Search the data for the word "arrow" and copy every line that contains it.
_____
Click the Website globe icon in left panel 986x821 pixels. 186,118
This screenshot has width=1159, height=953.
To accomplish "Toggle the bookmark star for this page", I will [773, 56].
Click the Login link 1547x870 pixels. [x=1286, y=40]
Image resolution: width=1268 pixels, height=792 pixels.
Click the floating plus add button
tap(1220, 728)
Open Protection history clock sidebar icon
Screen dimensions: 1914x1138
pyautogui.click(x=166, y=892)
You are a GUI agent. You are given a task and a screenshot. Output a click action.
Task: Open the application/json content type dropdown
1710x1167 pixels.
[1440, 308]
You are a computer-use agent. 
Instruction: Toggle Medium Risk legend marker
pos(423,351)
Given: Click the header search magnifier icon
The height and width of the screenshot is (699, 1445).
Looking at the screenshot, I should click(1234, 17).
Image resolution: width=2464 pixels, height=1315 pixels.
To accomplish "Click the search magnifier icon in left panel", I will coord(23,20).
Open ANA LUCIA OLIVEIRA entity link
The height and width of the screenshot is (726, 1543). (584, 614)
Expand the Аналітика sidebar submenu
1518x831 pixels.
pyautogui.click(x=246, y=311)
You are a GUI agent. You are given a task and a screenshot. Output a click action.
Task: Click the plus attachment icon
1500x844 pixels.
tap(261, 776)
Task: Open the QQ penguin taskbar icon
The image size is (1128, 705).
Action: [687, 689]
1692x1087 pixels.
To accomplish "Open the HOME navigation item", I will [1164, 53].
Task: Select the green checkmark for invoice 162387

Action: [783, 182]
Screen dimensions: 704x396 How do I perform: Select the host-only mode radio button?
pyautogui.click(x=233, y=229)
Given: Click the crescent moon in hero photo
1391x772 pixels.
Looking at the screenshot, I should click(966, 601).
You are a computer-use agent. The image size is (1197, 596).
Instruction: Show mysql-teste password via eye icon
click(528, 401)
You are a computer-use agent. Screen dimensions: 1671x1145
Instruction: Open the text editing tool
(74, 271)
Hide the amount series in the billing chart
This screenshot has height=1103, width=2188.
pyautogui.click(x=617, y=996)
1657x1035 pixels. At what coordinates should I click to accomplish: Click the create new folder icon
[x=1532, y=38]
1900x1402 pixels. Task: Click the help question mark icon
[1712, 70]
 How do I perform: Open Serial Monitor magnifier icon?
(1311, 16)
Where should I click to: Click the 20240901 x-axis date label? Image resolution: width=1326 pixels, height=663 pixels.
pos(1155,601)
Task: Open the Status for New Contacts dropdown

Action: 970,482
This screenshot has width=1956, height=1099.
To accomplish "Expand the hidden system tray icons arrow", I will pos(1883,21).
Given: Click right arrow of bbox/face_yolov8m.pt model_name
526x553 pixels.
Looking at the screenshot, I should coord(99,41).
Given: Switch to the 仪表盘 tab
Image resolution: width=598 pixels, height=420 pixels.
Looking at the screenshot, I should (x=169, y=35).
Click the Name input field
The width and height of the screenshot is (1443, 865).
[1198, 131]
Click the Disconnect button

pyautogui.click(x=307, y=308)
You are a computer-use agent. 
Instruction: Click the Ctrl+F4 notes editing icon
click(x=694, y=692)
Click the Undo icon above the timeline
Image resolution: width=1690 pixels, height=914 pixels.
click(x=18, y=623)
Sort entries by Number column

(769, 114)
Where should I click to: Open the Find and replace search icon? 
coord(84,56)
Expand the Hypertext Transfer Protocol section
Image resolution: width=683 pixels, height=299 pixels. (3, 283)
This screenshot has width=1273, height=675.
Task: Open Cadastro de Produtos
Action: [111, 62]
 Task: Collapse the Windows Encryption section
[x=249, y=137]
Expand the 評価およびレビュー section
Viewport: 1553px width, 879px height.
_____
§ EXERCISE RESPONSE:
To accomplish "Expand the hidden system tray icons arrow", I will pos(1883,21).
Given: Click right arrow of bbox/face_yolov8m.pt model_name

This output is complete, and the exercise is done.